IRS and State of New Jersey Criminal and Civil Tax Investigations
Penalties for being convicted of a tax crime can include significant fines and penalties, incarceration, and massive civil tax and interest assessments. Therefore, any criminal tax investigation itself is quite serious and not to be taken lightly. Willfully failing to file income tax returns, income tax returns that are filed containing a false item or items, and willfully underreporting income and evasion of taxes are the most prevalent types of tax crimes being prosecuted today.
Investigations occur both at the federal level, with the IRS, and the state level, with the New Jersey Division of Taxation.
Even if an investigation does not rise to the criminal level, civil penalties and interest can be substanital, and confronting the tax authorities without proper and experienced representation can be costly.
Over the years we have represented numerous clients who were worried about, or who had become the subject of an Internal Revenue Service tax investigation. This has occurred at both the criminal level, as well as civil audits. Our representation has repeatedly yielded a beneficial resolution to our clients' problems. Our primary intention is to immediately show the authorities that it is not necessary to seek a criminal conviction, and that it is in everyone's favor to come to an arrangement that is acceptable and conducive to all parties involved.
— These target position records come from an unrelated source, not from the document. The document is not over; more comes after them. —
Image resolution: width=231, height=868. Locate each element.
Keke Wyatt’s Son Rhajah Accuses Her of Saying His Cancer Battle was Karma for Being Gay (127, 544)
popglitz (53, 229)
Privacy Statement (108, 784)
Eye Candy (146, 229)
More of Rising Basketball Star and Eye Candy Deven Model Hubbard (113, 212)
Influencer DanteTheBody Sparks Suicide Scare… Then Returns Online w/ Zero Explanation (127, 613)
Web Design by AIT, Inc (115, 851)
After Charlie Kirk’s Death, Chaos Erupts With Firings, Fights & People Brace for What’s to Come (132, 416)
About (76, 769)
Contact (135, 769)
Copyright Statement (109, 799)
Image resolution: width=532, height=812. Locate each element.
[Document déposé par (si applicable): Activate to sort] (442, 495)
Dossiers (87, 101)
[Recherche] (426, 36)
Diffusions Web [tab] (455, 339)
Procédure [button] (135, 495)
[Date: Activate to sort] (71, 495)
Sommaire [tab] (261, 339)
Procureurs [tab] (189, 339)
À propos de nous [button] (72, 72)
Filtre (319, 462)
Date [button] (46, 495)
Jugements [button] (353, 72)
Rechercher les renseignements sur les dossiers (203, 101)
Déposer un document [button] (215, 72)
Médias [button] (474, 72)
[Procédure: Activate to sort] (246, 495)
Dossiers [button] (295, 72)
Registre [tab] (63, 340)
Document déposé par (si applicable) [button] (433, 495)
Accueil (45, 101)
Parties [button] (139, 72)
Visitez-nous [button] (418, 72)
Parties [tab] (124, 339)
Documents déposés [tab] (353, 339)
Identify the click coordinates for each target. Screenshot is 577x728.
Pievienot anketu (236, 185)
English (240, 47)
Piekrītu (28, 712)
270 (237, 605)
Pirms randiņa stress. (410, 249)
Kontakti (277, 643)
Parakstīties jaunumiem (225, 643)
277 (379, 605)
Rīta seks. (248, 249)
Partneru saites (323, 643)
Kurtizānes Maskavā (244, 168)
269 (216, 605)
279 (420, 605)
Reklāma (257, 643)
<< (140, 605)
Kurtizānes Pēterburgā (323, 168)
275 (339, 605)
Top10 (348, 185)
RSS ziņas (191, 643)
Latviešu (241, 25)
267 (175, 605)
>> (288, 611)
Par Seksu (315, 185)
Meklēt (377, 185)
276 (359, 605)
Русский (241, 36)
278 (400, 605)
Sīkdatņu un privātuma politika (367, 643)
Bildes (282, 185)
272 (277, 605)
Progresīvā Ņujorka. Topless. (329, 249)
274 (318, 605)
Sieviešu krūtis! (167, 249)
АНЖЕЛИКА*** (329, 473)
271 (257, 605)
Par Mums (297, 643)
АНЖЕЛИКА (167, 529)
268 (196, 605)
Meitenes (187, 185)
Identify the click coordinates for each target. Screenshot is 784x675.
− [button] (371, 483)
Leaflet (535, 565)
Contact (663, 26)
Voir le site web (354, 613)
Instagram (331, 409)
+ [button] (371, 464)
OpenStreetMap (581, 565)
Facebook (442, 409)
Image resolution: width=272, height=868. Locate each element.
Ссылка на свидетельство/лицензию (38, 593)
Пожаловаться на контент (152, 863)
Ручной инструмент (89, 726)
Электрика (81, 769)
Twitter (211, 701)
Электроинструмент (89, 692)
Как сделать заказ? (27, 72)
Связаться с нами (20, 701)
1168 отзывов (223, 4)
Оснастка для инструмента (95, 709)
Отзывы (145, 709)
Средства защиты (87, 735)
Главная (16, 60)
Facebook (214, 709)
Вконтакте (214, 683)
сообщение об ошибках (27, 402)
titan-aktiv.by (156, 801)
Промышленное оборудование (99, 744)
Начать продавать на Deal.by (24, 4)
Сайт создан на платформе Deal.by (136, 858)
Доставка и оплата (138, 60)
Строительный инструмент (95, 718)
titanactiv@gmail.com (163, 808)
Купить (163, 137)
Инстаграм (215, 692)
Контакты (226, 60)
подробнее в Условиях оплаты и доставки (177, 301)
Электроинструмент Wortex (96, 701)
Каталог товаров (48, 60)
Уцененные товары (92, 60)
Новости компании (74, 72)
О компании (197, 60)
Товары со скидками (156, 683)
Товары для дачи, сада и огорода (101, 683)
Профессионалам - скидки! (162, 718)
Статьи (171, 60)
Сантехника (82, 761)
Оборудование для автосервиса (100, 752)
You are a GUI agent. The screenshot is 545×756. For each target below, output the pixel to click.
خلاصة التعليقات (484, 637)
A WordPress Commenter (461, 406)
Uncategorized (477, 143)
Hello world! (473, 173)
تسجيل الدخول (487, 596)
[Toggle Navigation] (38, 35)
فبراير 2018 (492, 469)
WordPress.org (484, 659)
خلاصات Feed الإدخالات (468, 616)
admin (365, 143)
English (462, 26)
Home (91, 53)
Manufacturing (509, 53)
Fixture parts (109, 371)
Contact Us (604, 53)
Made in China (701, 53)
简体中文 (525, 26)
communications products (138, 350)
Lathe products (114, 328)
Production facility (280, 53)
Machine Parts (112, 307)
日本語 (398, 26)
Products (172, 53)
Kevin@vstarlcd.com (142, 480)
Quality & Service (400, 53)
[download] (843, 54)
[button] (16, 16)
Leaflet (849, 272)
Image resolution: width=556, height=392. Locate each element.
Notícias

We also strive to reduce or eliminate the penalties and minimize any and all civil tax assessments that may be sought in conjunction with the case.
The Internal Revenue Service offers substantial rewards for information that will lead to the conviction of those found guilty of tax fraud, and the subsequent recovery of the tax revenues in question. Because of this, most often an investigation is initiated as a result of information provided to the authorities by an acquaintance, or by being referred for investigation/prosecution by their former spouse, boyfriend or girlfriend and at times by vindictive employees or business associates. Sometimes your own accountant may be the one reporting you.
This being the case, you should immediately consult with an attorney who specializes in tax law, if you even suspect that you are or are about to be investigated or prosecuted. An attorney has a fiduciary responsibility to his clients, and must absolutely adhere to the rules of the attorney client privilege. CPAs, accountants, bookkeepers, and tax agents cannot assert this well established protection, and at times may be legally bound or compelled to report you and testify against you in a court of law.
There is, however, a program initiated by the Internal Revenue Service called the "Voluntary Disclosure Policy." It has offered amnesty to individuals in many cases. Within the parameters of this program, the Internal Revenue Service may not wish to criminally prosecute you, but you must have first come forward voluntarily, explained your tax errors fully and be willing to pay whatever is due, plus the penalties and interest, in order to qualify for this courtesy.
The IRS is not bound to grant you these courtesies, but only on rare occasions have they chosen or attempted to bring criminal charges against any individuals who have in good faith complied with all the aspects of the policy. The key to making all of this work is being properly represented by a firm that has experience in this area, and will help you to navigate the process from beginning to end.